(Aufgabe 1):
Wer schlug laut dem Text über die Zulassung zu den Nürnberger Militärgerichtshöfen den Vater als Hilfsverteidiger vor?
(Aufgabe 2):
Schreibe den Text über die Zulassung zu den Nürnberger Militärgerichtshöfen nach seinem letzten Satz weiter.

(Ausgewählter Text):

* * * *

Zulassung meines Vaters zu den US-Militärgerichtshöfen in Nürnberg; Dokument aus dem Prozess-Nachlass meines Vaters

Es waren Juristen-Netzwerke und glückliche Umstände, die den Weg ins Militärtribunal zugänglich machten. Mein Vater hatte unter Nürnberger Kollegen, die nach dem Krieg als Anwälte praktizieren und in ihren Kanzleien juristische Hilfskräfte einstellen durften, Helfer und Fürsprecher. So entwickelte sich aus seiner Bewerbung auf eine juristische Aushilfsstelle bei einem Rechtsanwalt über dessen Kontakte der Eintritt in einige der größten Mordprozesse der Weltgeschichte. Der Verteidiger des Angeklagten Otto Ohlendorf, Dr. Karl Gick, benötigte einen Assistenten und schlug kurz entschlossen beim Chief of Counsel meinen Vater als Hilfsverteidiger vor. Der Angeklagte Ohlendorf war der ehemalige Leiter der Staatssicherheits-Organisation im Reichssicherheitshauptamt und der Einsatzgruppe in Südrussland (1941/42). Er war für die Ermordung von rund 90.000 Zivilisten verantwortlich. Er wurde 1948 zum Tode verurteilt und am 7. Juni 1951 hingerichtet. Noch bevor die endgültige Zustimmung der zuständigen US-Instanz am 16.10.1947 eintraf, nahm mein Vater die Arbeit auf. So wurde also ein ehemaliges NSDAP-Mitglied und Bekenner der nationalsozialistischen Weltanschauung binnen zwei Wochen am Militärtribunal zugelassen.

* * * *

(Extrahierte Einträge):

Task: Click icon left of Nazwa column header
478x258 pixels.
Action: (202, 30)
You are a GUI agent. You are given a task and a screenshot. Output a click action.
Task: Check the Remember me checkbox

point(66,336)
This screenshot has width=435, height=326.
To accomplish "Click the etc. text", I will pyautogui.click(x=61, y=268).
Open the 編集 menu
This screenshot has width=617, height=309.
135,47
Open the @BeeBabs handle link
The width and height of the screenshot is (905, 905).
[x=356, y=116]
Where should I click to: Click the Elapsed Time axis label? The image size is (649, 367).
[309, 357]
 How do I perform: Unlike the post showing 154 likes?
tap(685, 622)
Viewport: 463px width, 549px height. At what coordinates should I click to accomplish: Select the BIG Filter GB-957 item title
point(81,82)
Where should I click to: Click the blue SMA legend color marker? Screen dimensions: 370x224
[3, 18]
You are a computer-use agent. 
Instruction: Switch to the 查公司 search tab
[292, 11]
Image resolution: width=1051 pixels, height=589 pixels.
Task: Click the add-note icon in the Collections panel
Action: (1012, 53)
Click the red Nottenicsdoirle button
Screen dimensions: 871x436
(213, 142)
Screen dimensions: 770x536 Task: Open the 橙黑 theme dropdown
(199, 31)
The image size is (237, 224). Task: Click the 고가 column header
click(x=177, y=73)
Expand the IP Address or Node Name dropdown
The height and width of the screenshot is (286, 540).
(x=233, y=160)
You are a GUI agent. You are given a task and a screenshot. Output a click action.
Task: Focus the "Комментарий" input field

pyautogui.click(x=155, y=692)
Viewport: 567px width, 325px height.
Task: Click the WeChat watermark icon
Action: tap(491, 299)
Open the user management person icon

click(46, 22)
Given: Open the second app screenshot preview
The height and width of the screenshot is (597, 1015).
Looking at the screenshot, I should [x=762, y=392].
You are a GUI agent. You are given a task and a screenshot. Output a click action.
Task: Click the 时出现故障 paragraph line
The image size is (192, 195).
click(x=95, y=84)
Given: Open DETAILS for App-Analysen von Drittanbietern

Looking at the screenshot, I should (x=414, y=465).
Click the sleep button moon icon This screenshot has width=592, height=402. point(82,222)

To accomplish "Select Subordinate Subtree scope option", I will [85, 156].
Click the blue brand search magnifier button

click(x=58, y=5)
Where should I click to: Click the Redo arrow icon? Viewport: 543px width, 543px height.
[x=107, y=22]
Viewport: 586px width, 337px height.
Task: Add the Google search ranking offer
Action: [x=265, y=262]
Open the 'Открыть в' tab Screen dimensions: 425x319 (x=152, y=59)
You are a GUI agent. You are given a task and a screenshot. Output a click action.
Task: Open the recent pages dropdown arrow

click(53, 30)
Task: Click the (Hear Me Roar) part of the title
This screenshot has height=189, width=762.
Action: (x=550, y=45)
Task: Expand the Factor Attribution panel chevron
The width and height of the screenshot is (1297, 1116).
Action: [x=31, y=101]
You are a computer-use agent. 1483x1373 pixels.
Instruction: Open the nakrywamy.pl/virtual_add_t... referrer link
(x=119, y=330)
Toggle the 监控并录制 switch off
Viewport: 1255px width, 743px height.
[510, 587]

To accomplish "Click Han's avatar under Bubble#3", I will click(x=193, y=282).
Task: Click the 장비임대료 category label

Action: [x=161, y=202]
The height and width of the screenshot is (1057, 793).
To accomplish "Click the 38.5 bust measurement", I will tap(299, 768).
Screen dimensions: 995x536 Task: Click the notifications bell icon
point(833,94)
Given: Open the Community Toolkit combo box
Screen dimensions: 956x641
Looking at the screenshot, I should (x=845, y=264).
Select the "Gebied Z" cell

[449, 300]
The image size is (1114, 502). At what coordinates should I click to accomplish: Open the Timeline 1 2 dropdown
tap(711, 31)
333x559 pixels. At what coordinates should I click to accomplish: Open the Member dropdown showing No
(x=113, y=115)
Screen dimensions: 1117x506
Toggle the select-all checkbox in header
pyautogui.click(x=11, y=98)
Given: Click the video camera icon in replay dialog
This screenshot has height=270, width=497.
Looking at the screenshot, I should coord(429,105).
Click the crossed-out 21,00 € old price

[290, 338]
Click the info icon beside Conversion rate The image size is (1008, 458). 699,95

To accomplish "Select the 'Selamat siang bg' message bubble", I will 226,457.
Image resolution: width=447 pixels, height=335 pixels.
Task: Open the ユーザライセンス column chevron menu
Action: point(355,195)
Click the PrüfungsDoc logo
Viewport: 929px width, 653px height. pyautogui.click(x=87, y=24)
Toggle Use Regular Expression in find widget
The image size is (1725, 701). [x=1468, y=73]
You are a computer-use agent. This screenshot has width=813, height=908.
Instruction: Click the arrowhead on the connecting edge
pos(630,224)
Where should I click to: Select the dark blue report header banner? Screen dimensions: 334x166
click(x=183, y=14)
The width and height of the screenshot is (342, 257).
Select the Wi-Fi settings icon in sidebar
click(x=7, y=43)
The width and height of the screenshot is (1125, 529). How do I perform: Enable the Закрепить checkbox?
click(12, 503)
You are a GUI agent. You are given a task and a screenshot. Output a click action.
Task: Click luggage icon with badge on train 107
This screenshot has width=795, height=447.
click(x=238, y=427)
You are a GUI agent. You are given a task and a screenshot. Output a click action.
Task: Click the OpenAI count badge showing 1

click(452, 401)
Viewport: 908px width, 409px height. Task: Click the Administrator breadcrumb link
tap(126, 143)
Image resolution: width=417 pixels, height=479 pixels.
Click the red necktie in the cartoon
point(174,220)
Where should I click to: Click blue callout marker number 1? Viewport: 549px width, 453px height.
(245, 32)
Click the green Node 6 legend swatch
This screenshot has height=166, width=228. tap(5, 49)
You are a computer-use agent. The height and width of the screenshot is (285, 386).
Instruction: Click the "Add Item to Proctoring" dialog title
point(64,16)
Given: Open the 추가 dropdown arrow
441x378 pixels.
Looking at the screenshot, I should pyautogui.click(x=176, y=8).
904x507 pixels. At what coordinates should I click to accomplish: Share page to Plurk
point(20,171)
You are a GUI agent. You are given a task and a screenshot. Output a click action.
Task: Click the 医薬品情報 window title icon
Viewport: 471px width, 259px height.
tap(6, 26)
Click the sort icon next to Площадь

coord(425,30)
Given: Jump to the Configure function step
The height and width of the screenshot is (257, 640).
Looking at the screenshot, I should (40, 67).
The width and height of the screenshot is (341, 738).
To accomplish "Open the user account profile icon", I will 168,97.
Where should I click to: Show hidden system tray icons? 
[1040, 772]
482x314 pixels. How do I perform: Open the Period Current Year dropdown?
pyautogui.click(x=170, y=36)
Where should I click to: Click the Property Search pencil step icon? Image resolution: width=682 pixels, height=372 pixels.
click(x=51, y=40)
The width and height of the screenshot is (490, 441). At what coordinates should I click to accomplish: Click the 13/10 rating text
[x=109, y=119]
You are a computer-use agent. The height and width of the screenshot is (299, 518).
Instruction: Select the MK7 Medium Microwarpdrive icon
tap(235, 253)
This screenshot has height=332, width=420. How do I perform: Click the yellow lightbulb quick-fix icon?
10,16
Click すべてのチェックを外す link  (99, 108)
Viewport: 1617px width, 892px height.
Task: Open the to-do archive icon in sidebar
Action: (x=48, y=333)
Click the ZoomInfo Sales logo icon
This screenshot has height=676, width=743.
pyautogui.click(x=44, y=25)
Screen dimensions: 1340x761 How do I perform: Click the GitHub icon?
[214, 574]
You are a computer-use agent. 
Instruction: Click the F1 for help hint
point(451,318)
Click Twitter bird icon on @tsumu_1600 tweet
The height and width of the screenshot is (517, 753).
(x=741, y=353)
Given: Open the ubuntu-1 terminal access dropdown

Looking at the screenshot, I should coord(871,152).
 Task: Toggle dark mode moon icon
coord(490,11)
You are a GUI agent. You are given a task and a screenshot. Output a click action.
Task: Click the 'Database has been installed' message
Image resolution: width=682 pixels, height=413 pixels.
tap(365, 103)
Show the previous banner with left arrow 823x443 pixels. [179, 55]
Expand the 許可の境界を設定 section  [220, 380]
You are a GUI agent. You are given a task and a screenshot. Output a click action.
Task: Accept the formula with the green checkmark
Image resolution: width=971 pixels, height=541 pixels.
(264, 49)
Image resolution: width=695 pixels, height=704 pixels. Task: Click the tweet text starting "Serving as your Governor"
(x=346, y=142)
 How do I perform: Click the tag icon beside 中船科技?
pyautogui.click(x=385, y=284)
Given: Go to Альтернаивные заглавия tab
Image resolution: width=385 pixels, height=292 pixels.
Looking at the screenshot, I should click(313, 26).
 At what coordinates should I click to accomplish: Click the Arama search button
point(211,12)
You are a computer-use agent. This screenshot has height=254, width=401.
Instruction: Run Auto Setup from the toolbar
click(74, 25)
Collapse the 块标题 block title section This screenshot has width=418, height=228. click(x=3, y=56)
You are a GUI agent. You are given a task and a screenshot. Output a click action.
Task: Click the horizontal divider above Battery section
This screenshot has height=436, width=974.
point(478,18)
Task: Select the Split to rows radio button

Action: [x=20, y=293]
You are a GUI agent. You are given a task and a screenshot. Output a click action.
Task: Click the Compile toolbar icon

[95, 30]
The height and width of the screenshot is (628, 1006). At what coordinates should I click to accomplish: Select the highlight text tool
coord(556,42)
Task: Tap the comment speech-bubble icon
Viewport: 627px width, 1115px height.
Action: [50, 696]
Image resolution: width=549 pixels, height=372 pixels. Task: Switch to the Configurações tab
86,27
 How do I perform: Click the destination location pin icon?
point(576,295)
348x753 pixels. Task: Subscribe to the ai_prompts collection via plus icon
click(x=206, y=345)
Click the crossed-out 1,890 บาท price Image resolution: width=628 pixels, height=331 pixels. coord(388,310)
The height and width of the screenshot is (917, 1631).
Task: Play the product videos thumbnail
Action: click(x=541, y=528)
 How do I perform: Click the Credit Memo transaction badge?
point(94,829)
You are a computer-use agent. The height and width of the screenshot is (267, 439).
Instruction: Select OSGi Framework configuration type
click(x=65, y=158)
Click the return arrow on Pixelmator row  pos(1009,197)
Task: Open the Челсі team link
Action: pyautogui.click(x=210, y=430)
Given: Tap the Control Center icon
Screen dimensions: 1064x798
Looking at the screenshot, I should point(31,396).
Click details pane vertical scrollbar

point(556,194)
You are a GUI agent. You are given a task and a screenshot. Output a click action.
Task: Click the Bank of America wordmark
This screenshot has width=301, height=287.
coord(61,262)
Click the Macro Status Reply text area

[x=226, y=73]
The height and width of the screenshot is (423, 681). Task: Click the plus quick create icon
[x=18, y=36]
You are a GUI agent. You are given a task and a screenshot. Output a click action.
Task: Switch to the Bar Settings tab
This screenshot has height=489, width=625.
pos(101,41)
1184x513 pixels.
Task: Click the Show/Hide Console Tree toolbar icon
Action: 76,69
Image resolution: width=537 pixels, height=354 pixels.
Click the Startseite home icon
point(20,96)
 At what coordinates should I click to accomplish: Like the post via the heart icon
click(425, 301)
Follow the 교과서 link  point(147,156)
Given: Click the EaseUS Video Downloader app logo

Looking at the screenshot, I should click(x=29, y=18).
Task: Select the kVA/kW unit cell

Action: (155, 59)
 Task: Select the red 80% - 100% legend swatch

* * * *

(Antwort 1):
Dr. Karl Gick, der Verteidiger des Angeklagten Otto Ohlendorf.

(Antwort 2):
Visitor’s Pass für Kurt O. Mintzel vom 20.10.1947, der ihm den Zugang zum Justizpalast erlaubte, um die Gespräche über seine Zulassung als Verteidiger zu führen.

Mit dem Verteidiger Dr. Karl Gick arbeitete mein Vater allerdings nur kurze Zeit zusammen. Schon am 15.12.1947 wechselte er zu Bolko von Stein über, der die Angeklagten Eduard Strauch und Martin Sandberger vertrat. Zwei Monate später trat mein Vater bei Dr. Fritz Riedinger unter Vertrag, der im Fall XI den Angeklagten Walter Schellenberg verteidigte. Die Gründe für den zweifachen Wechsel blieben mir unbekannt. Dr. Riedinger schloss mit meinem Vater am 20. Februar 1948 einen internen Arbeitsvertrag, in dem sie ihre Zusammenarbeit paritätisch regelten und die Bezüge und Honorare zu gleichen Teilen festsetzten. Jeder sollte monatlich 1.750,00 Reichsmark erhalten. Beide wollten im Fall XI im Vollstatus eines Verteidigers gleichberechtigt vor dem Gericht auftreten. Der Chief of Counsel stimmte zwar dem Personalwechsel zu, akzeptierte aber nicht die paritätischen Vereinbarungen. Mein Vater fungierte weiterhin offiziell als Hilfsverteidiger, obschon er Schellenberg gleichberechtigt im Sinne des mit Riedinger geschlossenen Untervertrages verteidigte. Der Fall XI nahm ihn über ein Jahr lang Tag und Nacht in Beschlag.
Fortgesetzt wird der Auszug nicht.